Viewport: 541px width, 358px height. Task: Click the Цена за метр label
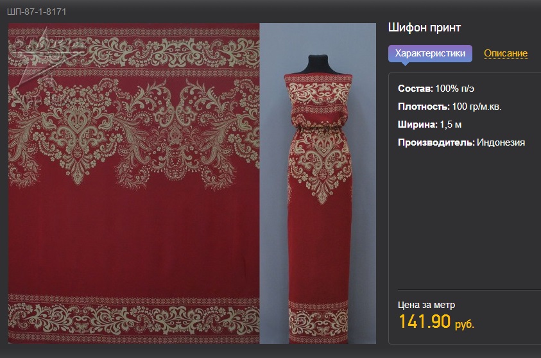[x=427, y=305]
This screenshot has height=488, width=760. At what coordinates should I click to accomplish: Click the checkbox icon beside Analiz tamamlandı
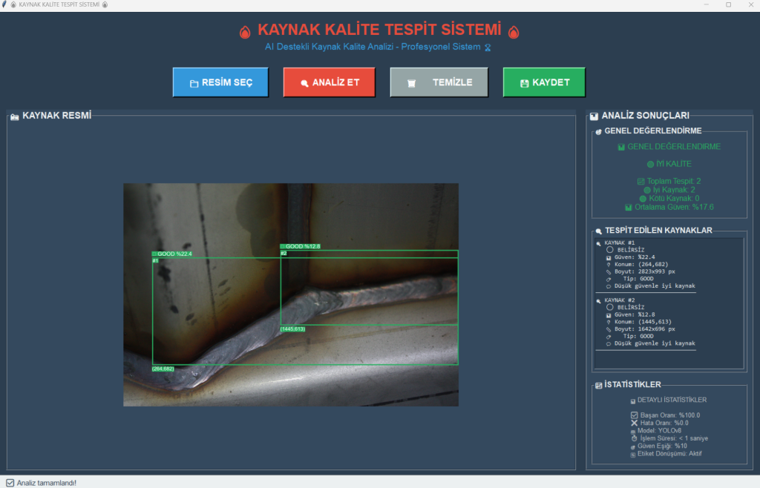tap(10, 483)
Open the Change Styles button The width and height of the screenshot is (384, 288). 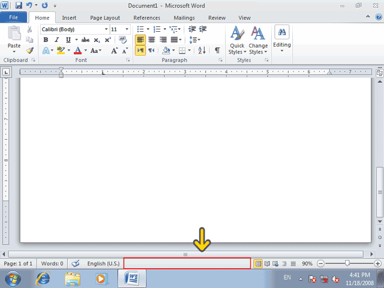coord(258,40)
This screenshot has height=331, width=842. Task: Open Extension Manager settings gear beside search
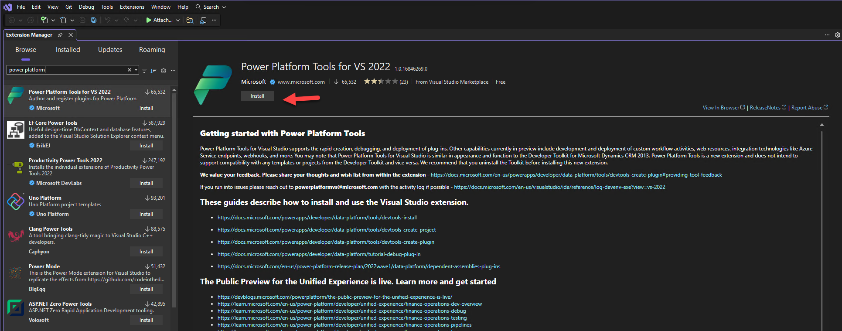pos(164,71)
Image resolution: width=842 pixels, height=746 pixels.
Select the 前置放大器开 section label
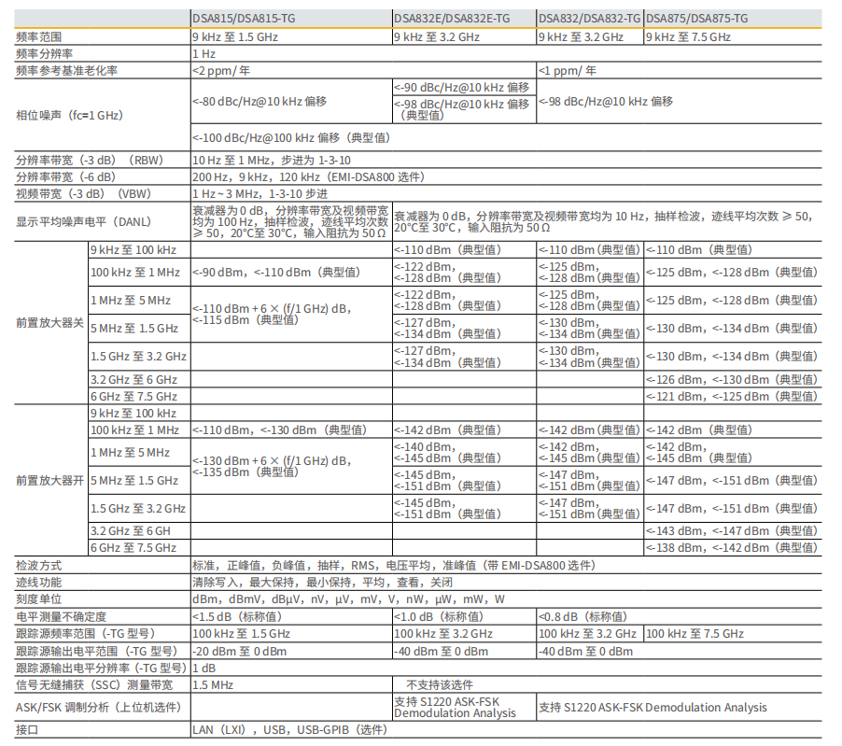(x=50, y=480)
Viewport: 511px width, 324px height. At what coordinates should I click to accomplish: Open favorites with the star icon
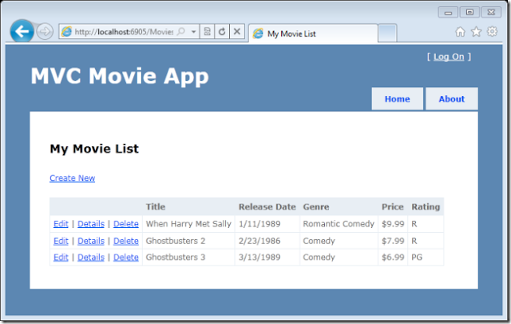(476, 32)
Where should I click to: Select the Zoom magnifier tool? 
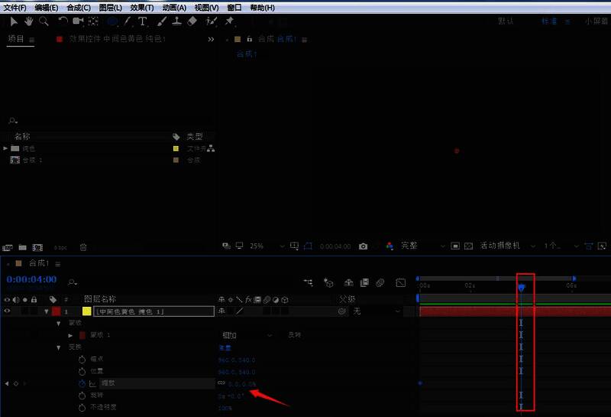click(x=44, y=21)
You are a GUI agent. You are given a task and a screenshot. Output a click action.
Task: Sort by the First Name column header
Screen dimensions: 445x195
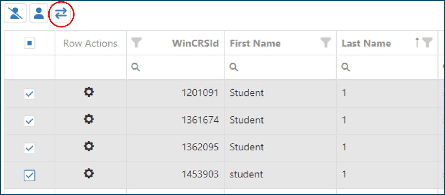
______________________________
REQUIRED WORK: Every line between the one containing "Image resolution: width=842" and the last line of the data above, both included, should be copied exactly, but not the pictures.

RESPONSE TO THIS EXERCISE:
Image resolution: width=842 pixels, height=746 pixels.
Select the 前置放大器开 section label
(x=50, y=480)
Viewport: 511px width, 324px height. At what coordinates should I click to accomplish: Open favorites with the star icon
(476, 32)
Where should I click to: Select the Zoom magnifier tool? 
click(x=44, y=21)
You are a GUI agent. You are given a task and a screenshot. Output a click action.
Task: Sort by the First Name column header
Screen dimensions: 445x195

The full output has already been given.